Fear -- I believe fear is the ultimate weapon against transformation, the ultimate roadblock on the journey of becoming. Faith like a mustard seed may move mountains, but fear multiplies faster than the worst weed and chokes out anything else trying to grow. Like controlling weeds, controlling fear requires constant monitoring and immediate action. When fear sprouts, we must notice right away and take measures to control it while it's small and still manageable. If we don't, pretty soon we find it taking over. When unchecked, fear has the power to immobilize, to bring out our worst qualities, to spew harm and hate, to bury us alive.
I struggle with fear. I battle it. I sometimes let it stop me in my tracks. I have missed opportunities. I have shortchanged relationships. But I'm learning. I'm learning to take a step in spite of the fear. I've learned to listen to the fear and figure out who is really afraid and let the parts of me that know better assure the little girl, or the searching soul, or the fumbling mother, or the wounded wife that everything is going to be okay. I'm also learning to admit the fear instead of burying it below layers upon layers of defense. Once it's out there, spoken out loud, somehow it seems more manageable. I don't know that I will ever conquer it, but maybe, just maybe, someday I'll learn to co-exist with it and continue on my way in spite of it.
Family -- I want to say a lot of wonderful things about family. But I can't. I'm struggling with family right now. I'm struggling with letting go of the illusions of what I want family to be and accepting the reality of what family is.

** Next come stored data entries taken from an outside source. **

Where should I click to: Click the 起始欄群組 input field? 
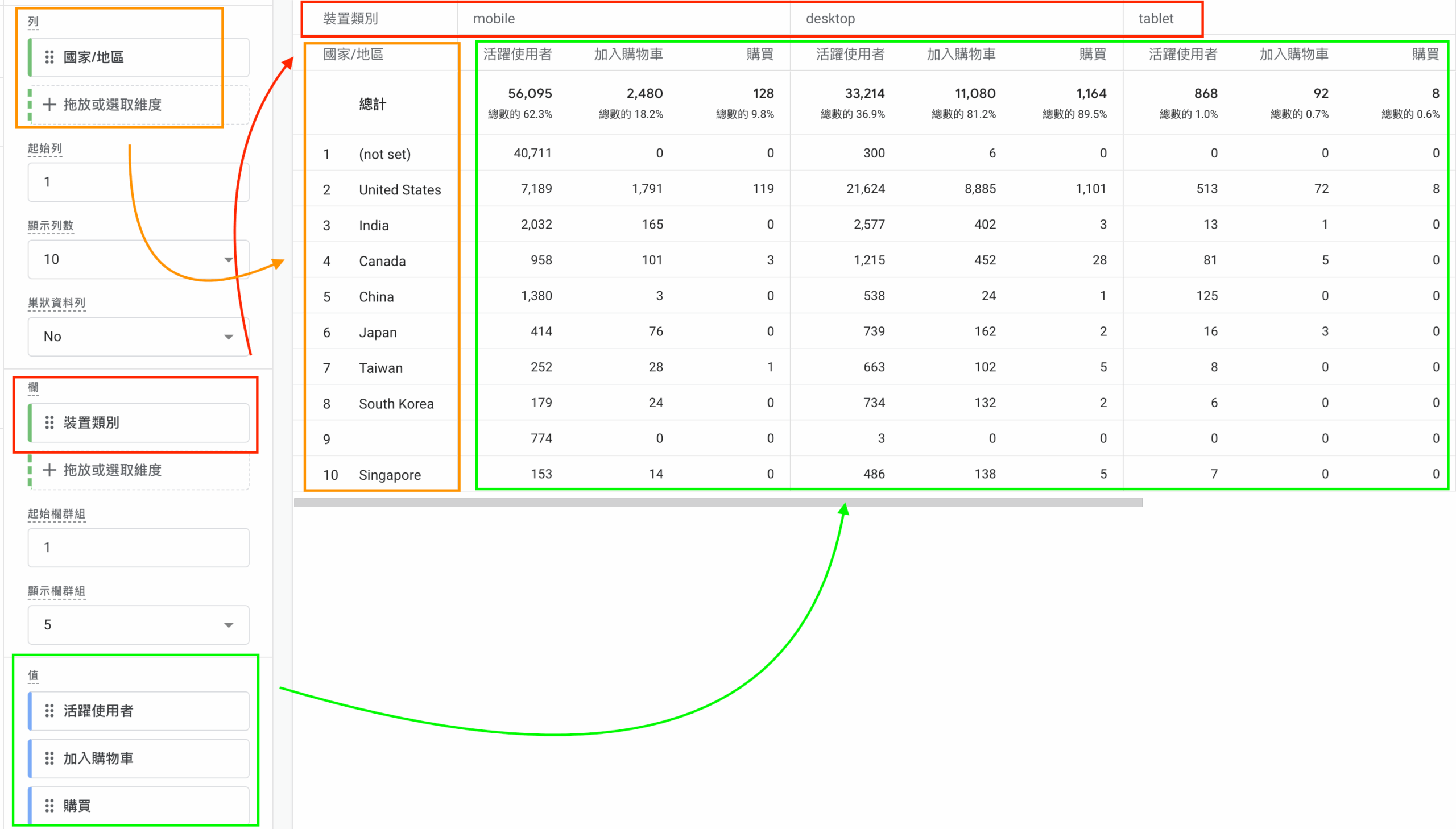[138, 548]
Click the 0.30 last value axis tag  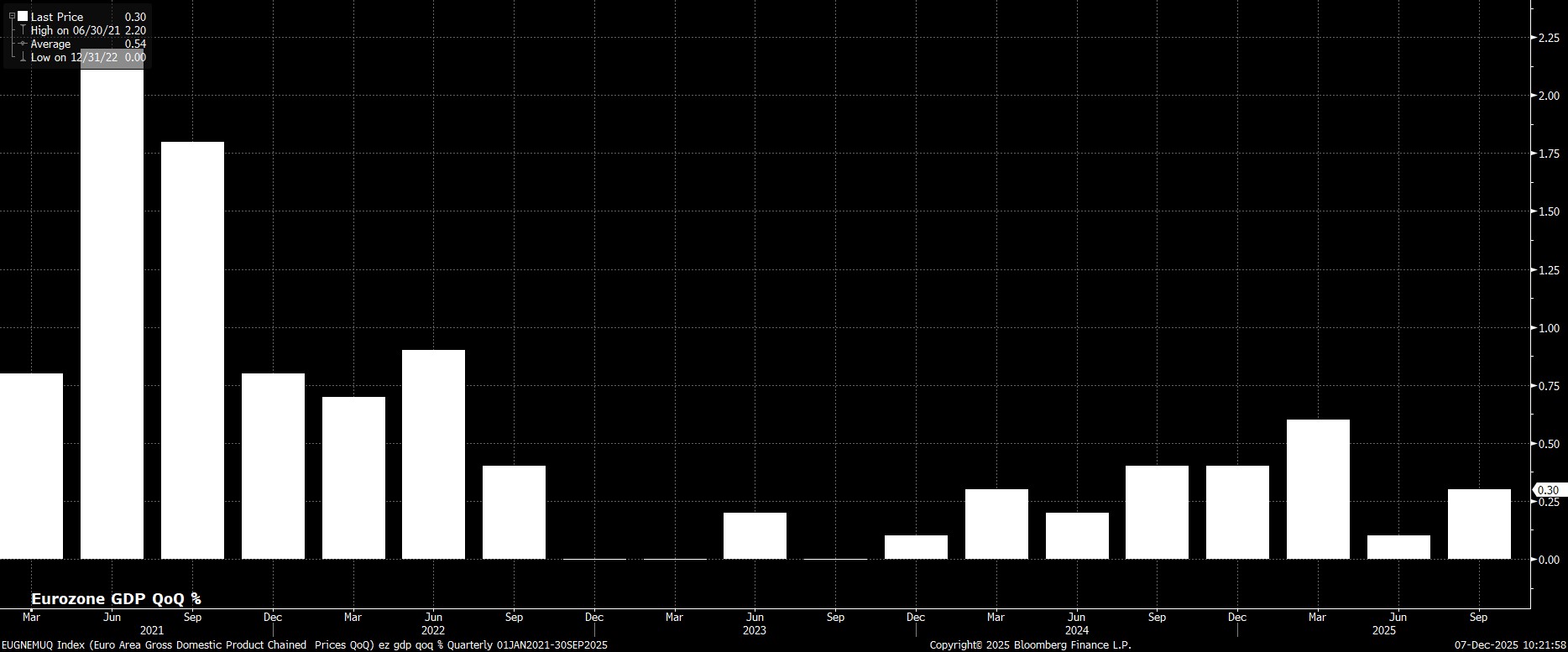tap(1546, 490)
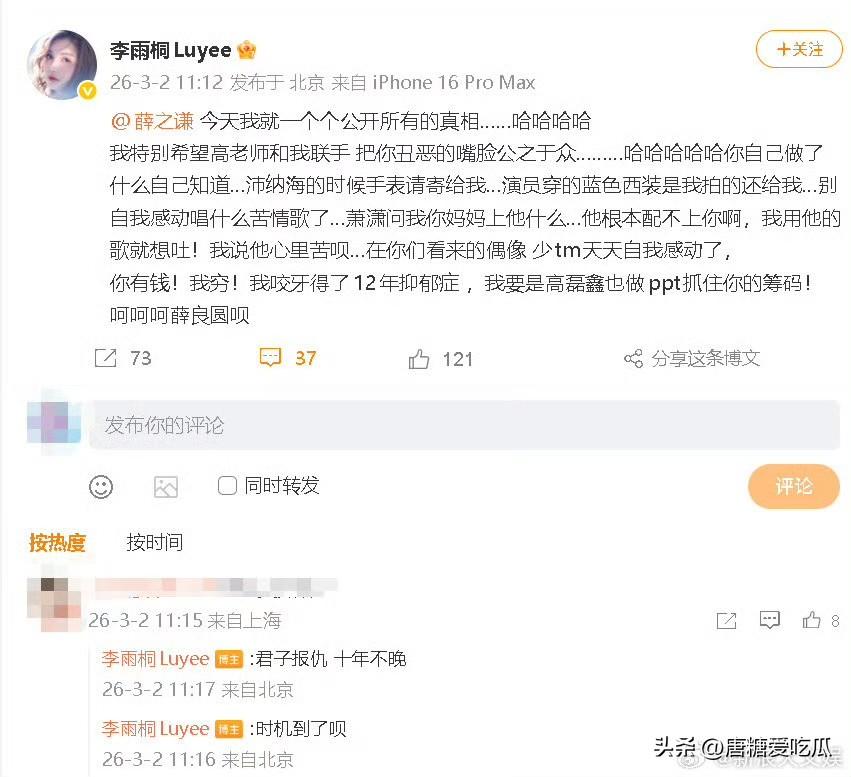The height and width of the screenshot is (777, 851).
Task: Like the first comment with 8 likes
Action: tap(812, 619)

I want to differentiate from my family, letting their inclinations and expectations control me less, but without completely destroying relationships. It's been difficult to admit the areas where my family has failed me... and it's been difficult to move beyond blame to accepting responsibility for my own life. I've watched and listened to person after person struggle with the pain caused them by their families, the very people that should have loved and supported them. I think most of the clients I've seen so far have all been injured, and not just a little, by their families. I wonder if family really does anyone more good than harm. Yet, I envy families who appear close. Who travel together. Who celebrate holidays and birthdays and events together. I recognize that "the grass is greener" may just be an illusion, but there is a part of me that wants that illusion so much that I can feel the physical ache of the wanting. Family is complicated - and I don't yet have the answers. Family is a crucible for change, the furnace where true treasure is refined. But right now.... the fire feels a little hot.